A moça, ao contrário, deixa transparecer sua apreensão. Quase não fala. Seu olhar revela o nervosismo que sente, fruto da sua natural ansiedade e da irritação que lhe provoca o prolongado convívio com seu interlocutor. Aquela fala mansa só faz aumentar seu desconforto. Embora não confie em um desenlace feliz, parece-lhe preferível chegar logo ao final desse relacionamento sem maior perspectiva.

O rapaz continua a falar sem pressa e agora tece comentários sobre o modesto apartamento em que se encontram há tempo suficiente para adquirir ares de uma eternidade.

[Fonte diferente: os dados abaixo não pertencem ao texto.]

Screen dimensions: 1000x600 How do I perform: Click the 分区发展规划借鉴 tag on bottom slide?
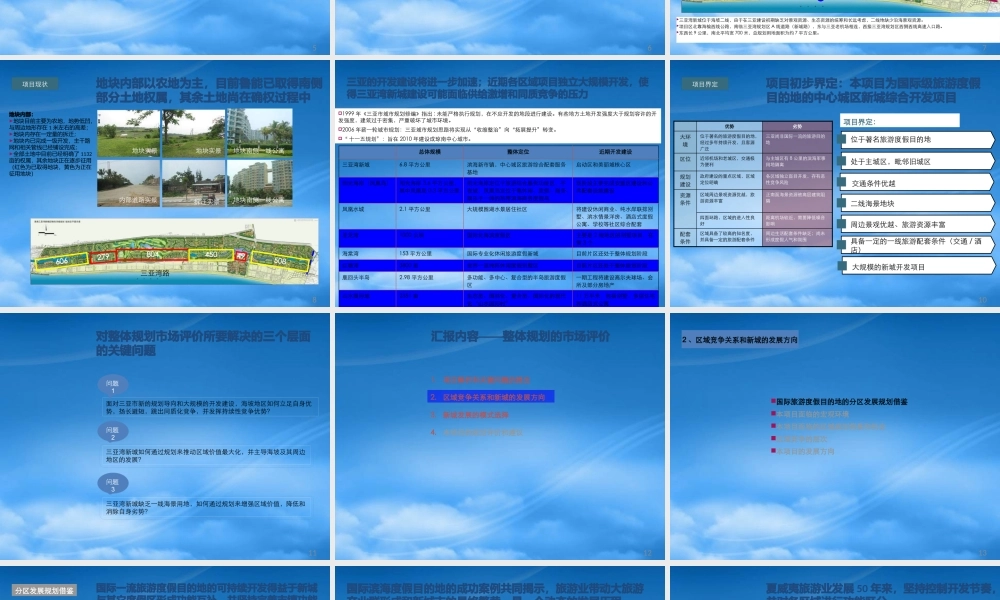click(x=44, y=590)
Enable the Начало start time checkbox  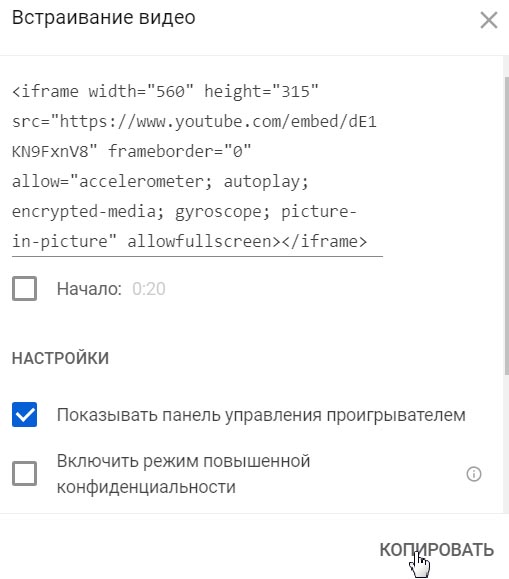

O imóvel consiste num desses quarto e sala conjugados, cuja dimensão reduzida tende a gerar a impressão de ser ainda mais acanhado. Sufocante, diria a moça, caso lhe viesse o desejo de expressar-se. A cama de casal, embutida numa das paredes, reforça o aspecto de uma prisão conjugal. A pequena mesa de fórmica, encostada a outra parede, serve para trabalhar, fazer refeições, jogar baralho e mil outras finalidades, na opinião do comentarista, que procura extrair da sua minuciosa descrição algum toque de humor ou de inútil filosofia. Trata-se de um móvel tosco e limitado como o restante do espaço que o cerca.

A poltrona em que ele se senta oferece relativo conforto, não obstante o estofamento já irregular, bem como o desgastado tecido, que foi vermelho vivo outrora e atualmente se encontra descolorido, com vários pontos esgarçados, como a suplicar nova roupagem. De resto, a velha poltrona combina quase nada com a outra, defronte, feita de imitação barata de couro, igualmente deteriorado. Em sua diversidade, as duas peças reproduzem, talvez por mero acaso, a ausência de sintonia entre os dois seres que nelas repousam.

Quer dizer, repousa o rapaz, aparentemente. Sua interlocutora permanece inquieta, a ponto de poder detectar-se ligeiro brilho de suor em suas têmporas.

Ela mal ouve o que relata o jovem diante de si. Como ele passou dos móveis às janelas de vidros encardidos e, agora, volta às reminiscências da infância? Conversação interminável, sem sentido. Melhor seria o silêncio absoluto entre ambos. De sua parte, ela bem contribui, evitando o diálogo e meramente estreitando ou arregalando o olhar, ante a pressão maior das palavras que lhe são dirigidas. Mantém a boca hermeticamente cerrada, contudo, como forma de externar sua pretensa frieza no tocante à situação.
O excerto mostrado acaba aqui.